A state of the art football arena – Old Trafford – was constructed on which a football, netball and volleyball club, funded and sponsored by the farm, practised.

SOCIAL HALL

In the evenings, Jacob “Abu” Omondi, who was one of the players, would leave the field to go to the social hall where the company had installed television sets with paid cable television where the workers would watch football matches before leaving to their homes.

At the end of the year, there was Sher Day where workers’ families would meet at the stadium for the whole day to make merry, eat and drink alongside the Barnhoons and later, bonuses for Christmas and a few domestic commodities.

A lot of theories have been fronted about the collapse of the farm: the model of business of providing those social services for free was unsustainable while smaller farms bred their own flowers to meet the changing needs of the company, leaving Sher behind.

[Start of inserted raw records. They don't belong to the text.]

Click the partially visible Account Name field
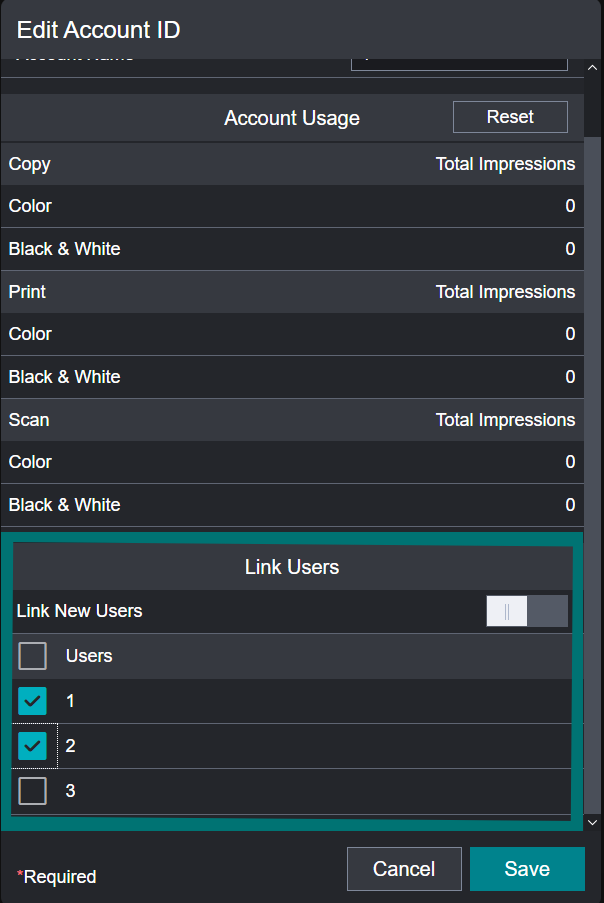 pos(459,63)
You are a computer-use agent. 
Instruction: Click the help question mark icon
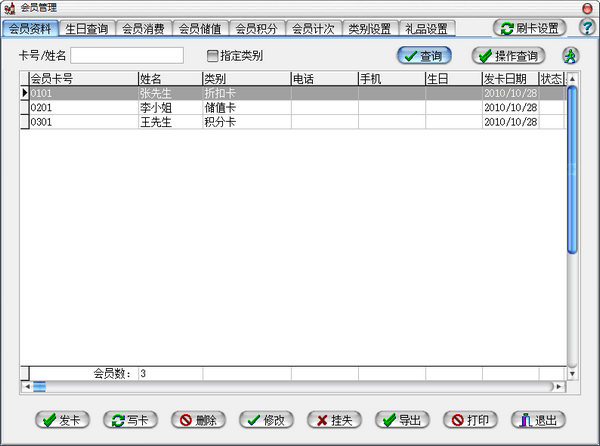coord(586,28)
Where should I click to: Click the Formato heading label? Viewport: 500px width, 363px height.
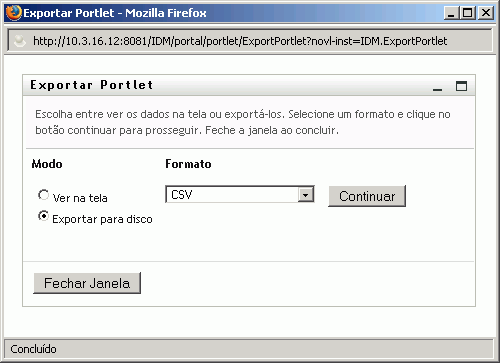click(x=188, y=164)
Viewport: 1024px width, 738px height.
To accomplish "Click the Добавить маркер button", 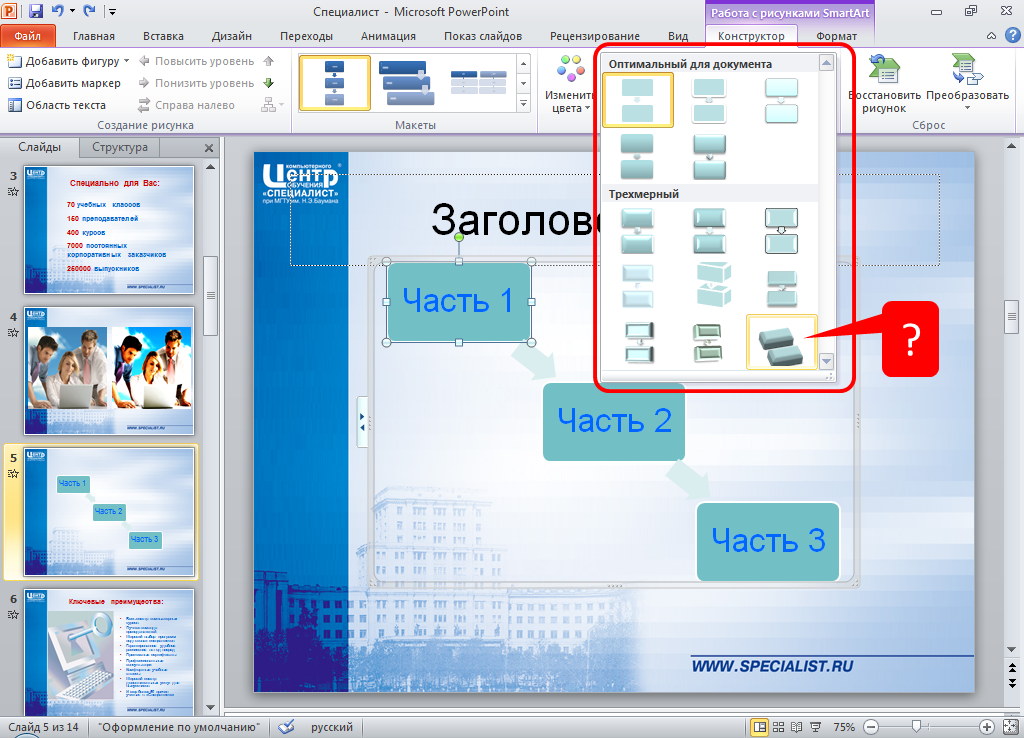I will click(x=64, y=83).
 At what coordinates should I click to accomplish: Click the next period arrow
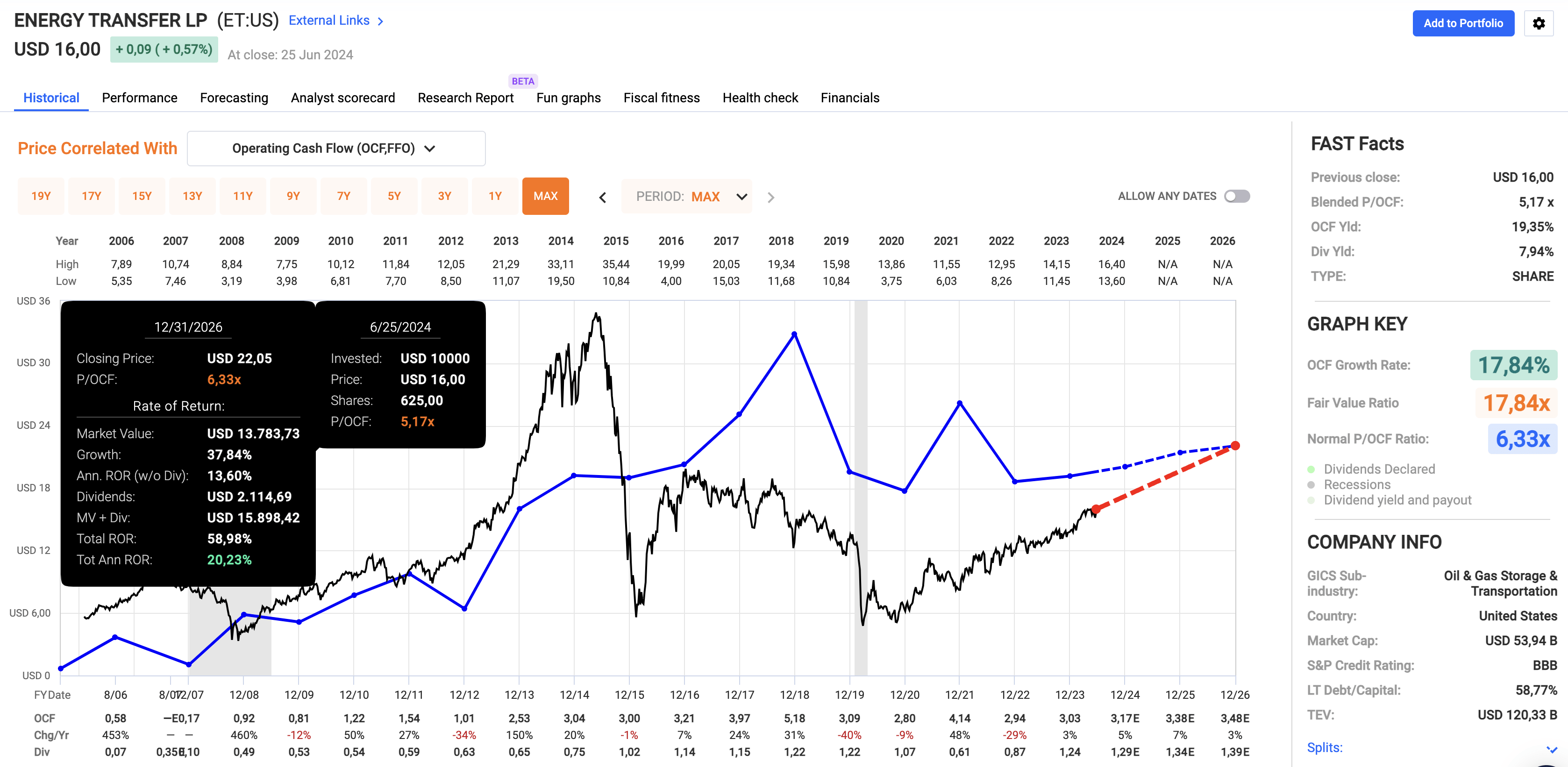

The Barnhoons relocated to Ethiopia and in 2007 Sher changed hands to Karuturi, an Indian company. The company grappled with problems since then, ranging from delayed salaries and charges being levied on social amenities that were previously free. The giant flower company turned into a battlefield of strikes, and court cases – mostly involving creditors, culminating into the receivership in 2014 and liquidation orders last year.